::: Exercise input

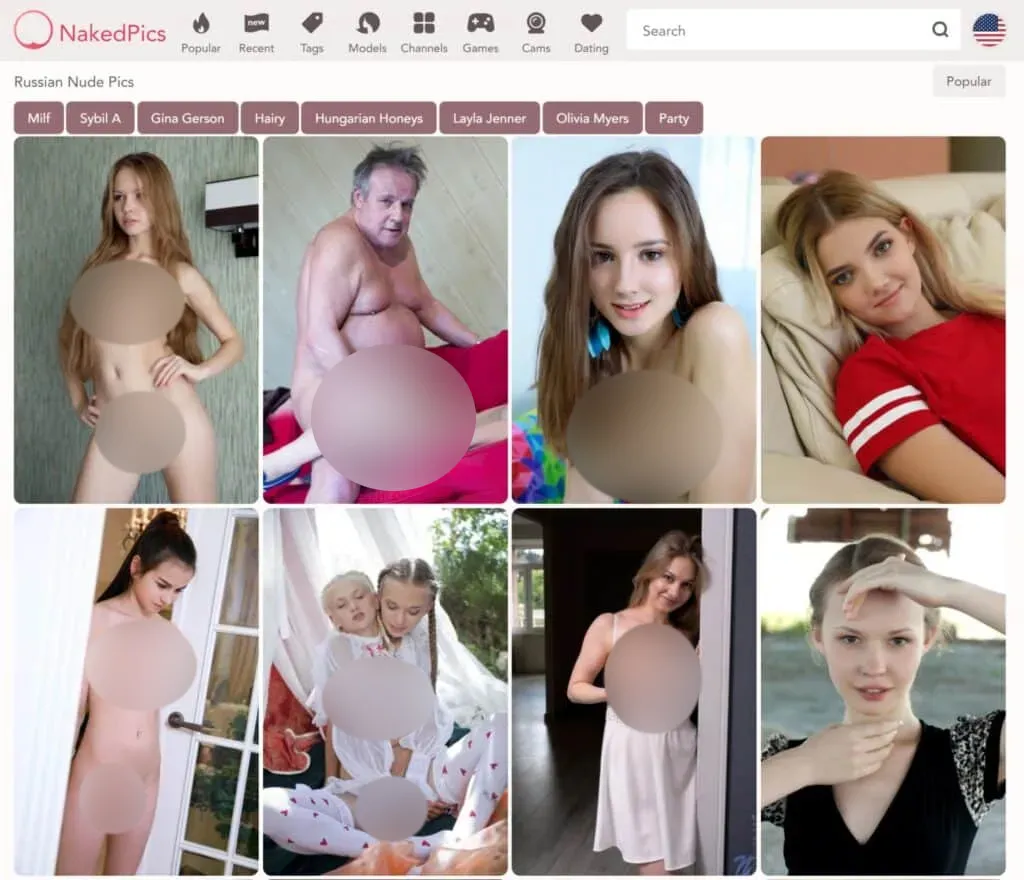
Task: Open the Cams webcam icon
Action: pos(536,23)
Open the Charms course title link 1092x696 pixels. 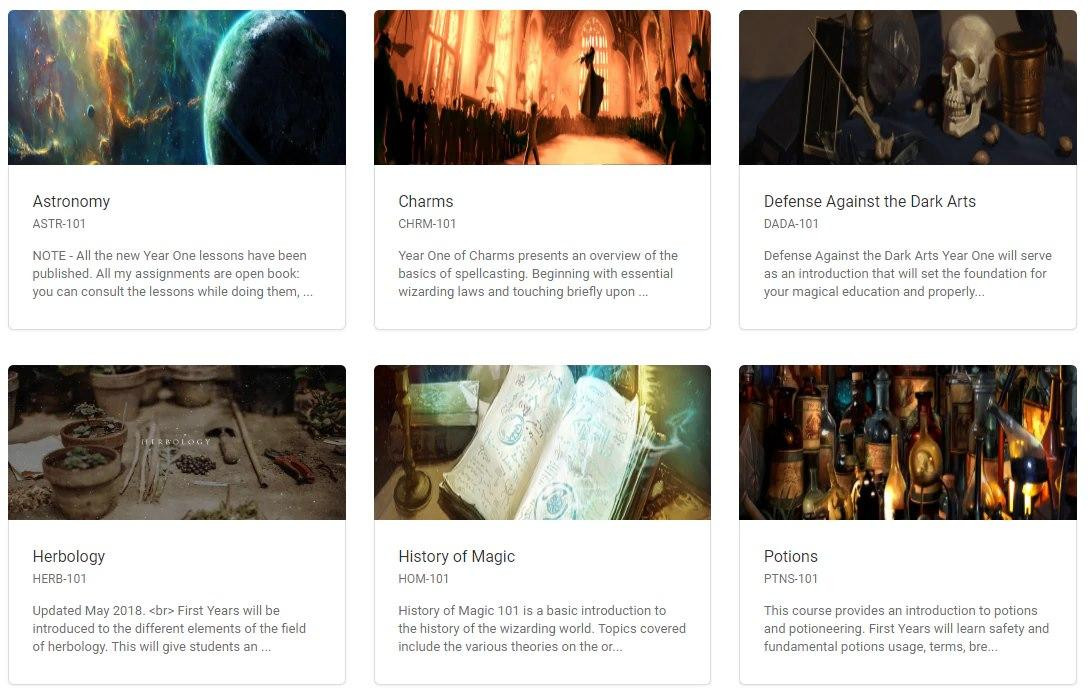tap(426, 201)
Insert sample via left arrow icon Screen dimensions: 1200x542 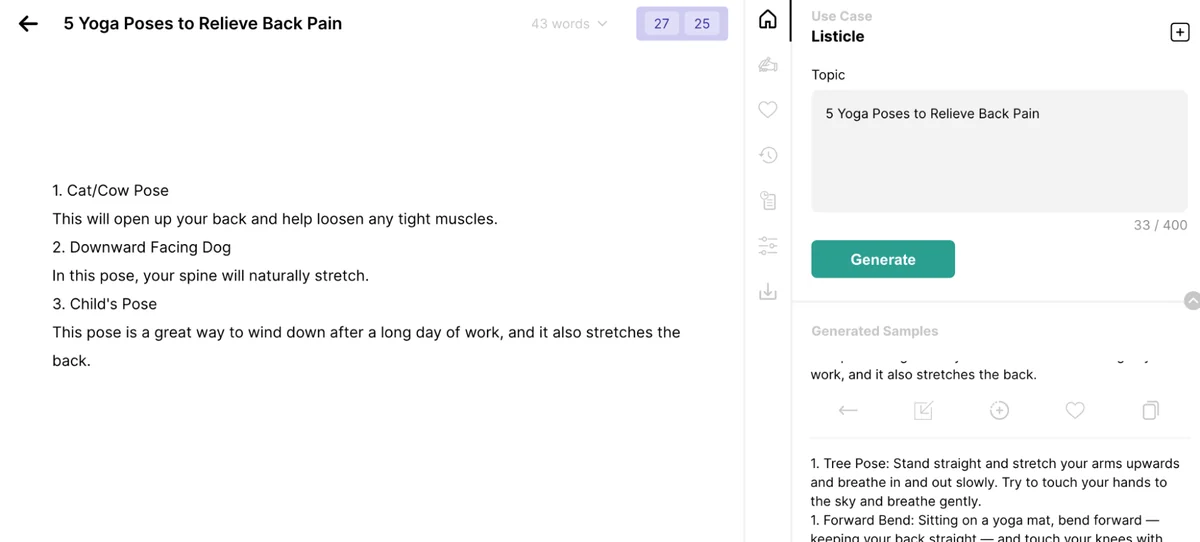848,410
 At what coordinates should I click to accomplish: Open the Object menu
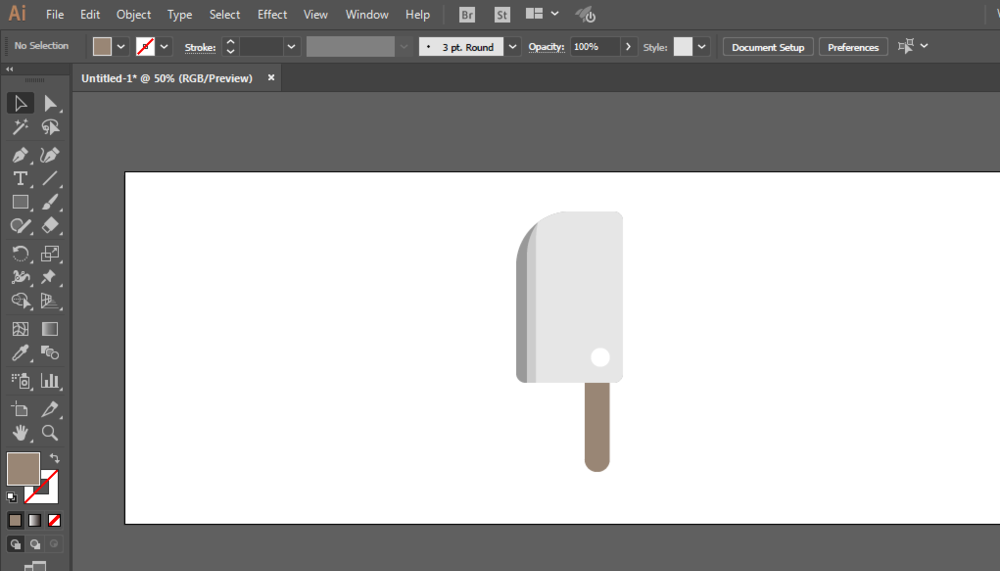(x=133, y=15)
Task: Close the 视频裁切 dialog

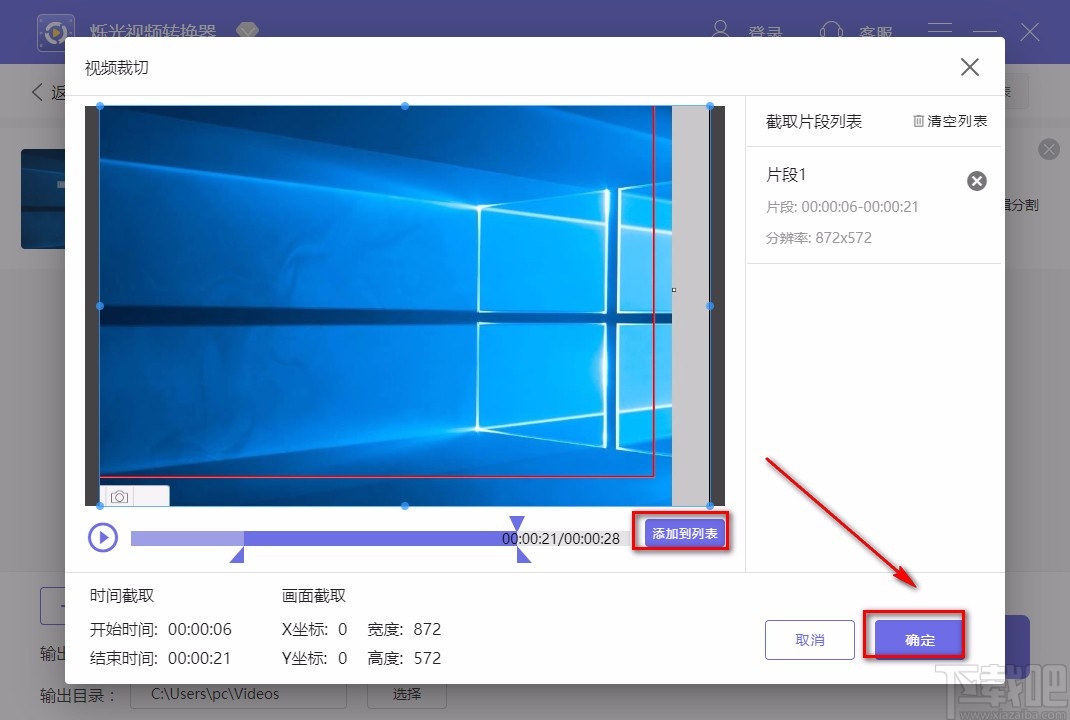Action: 969,67
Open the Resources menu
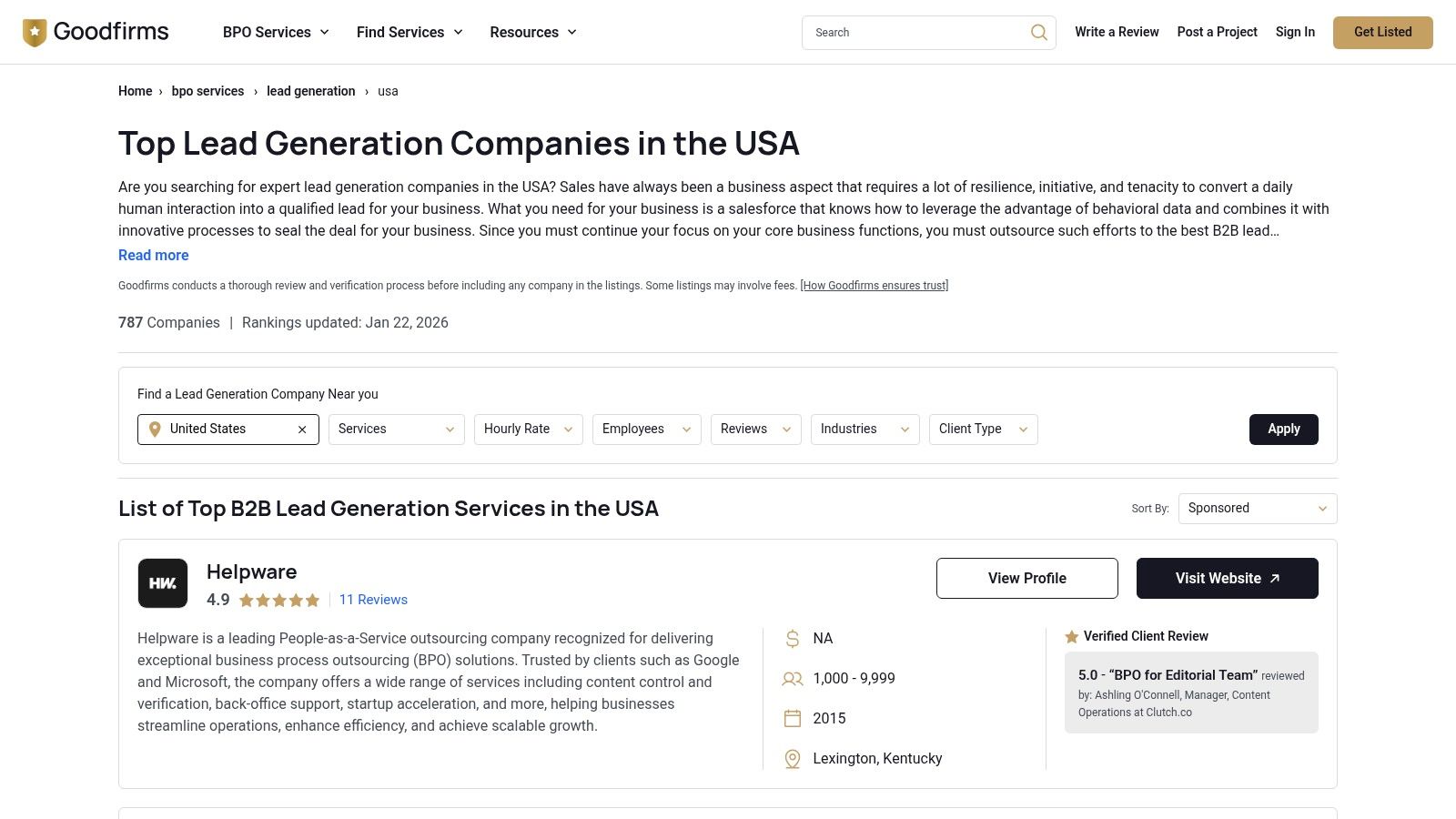Screen dimensions: 1456x819 tap(533, 32)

::::::

- **Task goal**
Reproduce word for word the material from the line containing "Task: Close the 视频裁切 dialog" through the final line of the material, leaving out the pictures.

- **Correct answer**
Task: Close the 视频裁切 dialog

Action: 969,67
Open the Resources menu
Screen dimensions: 1456x819 tap(533, 32)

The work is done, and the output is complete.